Jazz Fest Wien: Jamie Cullum heizte der Staatsoper ein

Jamie Cullum gibt auf der Bühne Gas.
Jamie Cullum gibt auf der Bühne Gas. - © APA/Georg Hochmuth
Der britische Musiker Jamie Cullum verwandelte im Rahmen des Jazz Fest Wien die Staatsoper in eine Tanz-Location.

Jamie Cullum gehört zu den größten Entertainern seiner Zunft. Dass ihn keine noch so altehrwürdige Location daran hindert, sein Publikum in Rekordzeit zum Mitklatschen, -tanzen und -singen zu bringen, stellte der 36-jährige Brite Mittwochabend in der Wiener Staatsoper unter Beweis: Das Jazz-Fest-Publikum wickelte das Springinkerl mit Liza-Minnelli-Frisur locker um den Finger.

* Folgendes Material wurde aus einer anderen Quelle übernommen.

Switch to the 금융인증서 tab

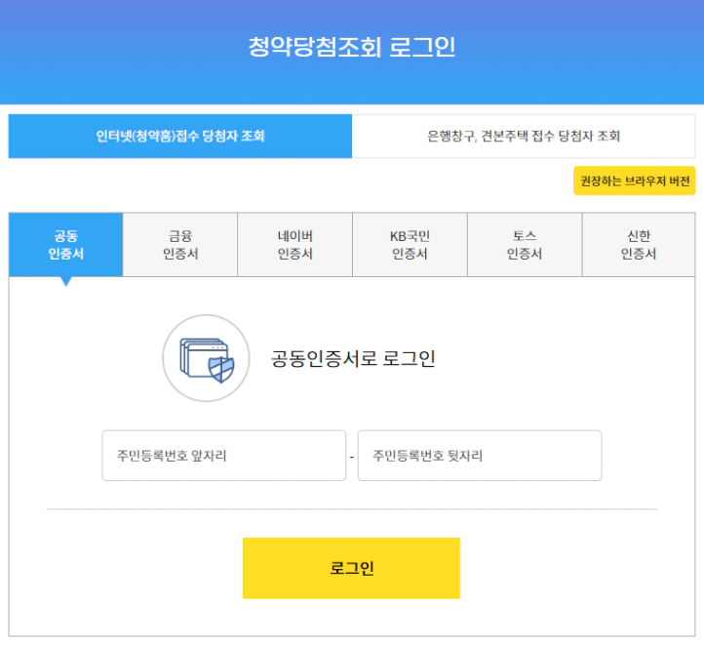pos(180,245)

Man könne gerne Unterwäsche nach ihm werfen, auch wenn man in der Staatsoper sei, verbat sich der Jazzer zu Beginn allzu steife Etikette – eine Aufforderung, die ungeachtet so mancher Liebesbezeugungen aus dem Publikum bis zum Ende unerfüllt blieb. Ansonsten fraßen die Fans Cullum jedoch aus der Hand, mit der er die hinteren Reihen heranwinkte (“Die Wahrheit ist: Sie können euch nicht alle stoppen”). Die Oper wandelte sich so zur Tanzlocation, in der auch die stark vertretenen Hemd- und Sakkoträger im Auditorium nicht mehr an sich hielten.

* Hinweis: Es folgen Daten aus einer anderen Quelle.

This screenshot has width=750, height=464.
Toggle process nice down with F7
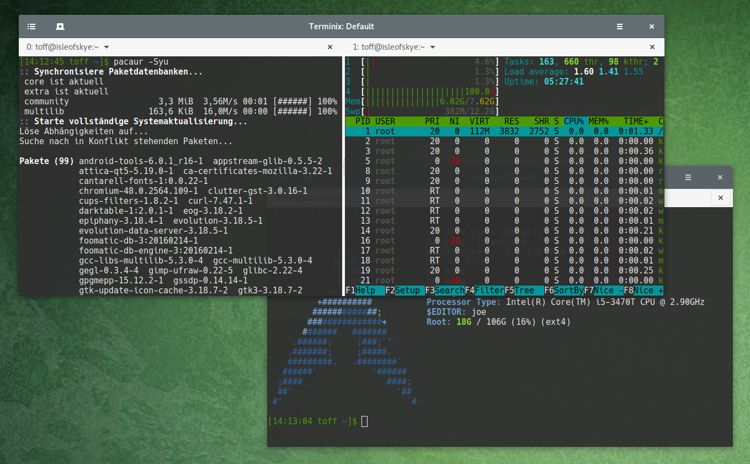[605, 290]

Jamie Cullum: Eine Stimme, wie ein Instrument

Angereist war Cullum mit seiner vierköpfigen Band – allesamt ebenso Multiinstrumentalisten wie ihr Boss, die mühelos zwischen Percussion und Saxofon, zwischen Trompete und Gitarre wechseln. Letztlich setzt Cullum selbst seine Stimme wie ein Instrument ein, das mit den anderen Klängen verschmilzt, nicht herausragt, während ihr Träger auf seinem Bösendorfer-Flügel herumspringt und die Boxen erklimmt, um mit den Proszeniumslogen zu flirten.

Über weite Strecken des gut zweistündigen Abends gönnte der Sänger dabei weder sich noch seinen Fans eine Atempause und wechselte von einer Nummer zur nächsten mit fliegenden Übergängen, die Stile dabei wild durcheinanderschüttelnd. Jazz mit den obligatorischen Soli der einzelnen Instrumente wird da gepaart mit ein bisschen Crooner, 50er-Jahre-Rock im Stile von Jerry Lee Lewis mit härteren Coverversionen. Stephen Sondheims Musical “Sweeney Todd” steht in trauter Eintracht mit Bruno Mars’ “Uptown Funk” oder “Blackbird” der Beatles – allesamt im Cullen’schen Improvisationsfuror durch die Mangel gedreht. Wenn dem Briten dabei bisweilen eine Strophe entfällt, wird einfach mit einem “Something, Something” frei weitergedichtet.

Dass in diesem respektlosen Umgang des Sängers mit dem interpretierten Material seine eigentliche Stärke liegt, zeigte sich nicht zuletzt am Abschiedssolo, bei dem er ein Liebeslied an Wien (und dessen Schnitzel) improvisierte. Mit all dieser ausgedampften, ehrlichen Liebe zu den Noten gelingt Cullum zeitlos sympathische Musik im Grenzbereich zwischen Jazz, Pop und Pianobar, die er mit kleinen politischen Einsprengseln wie einem “I Love You Europe” als Brexit-Statement oder einem Mittelfinger für Donald Trump garniert. Der Großteil des Publikums verließ die Opernweihestätte jedenfalls mit einem Lächeln.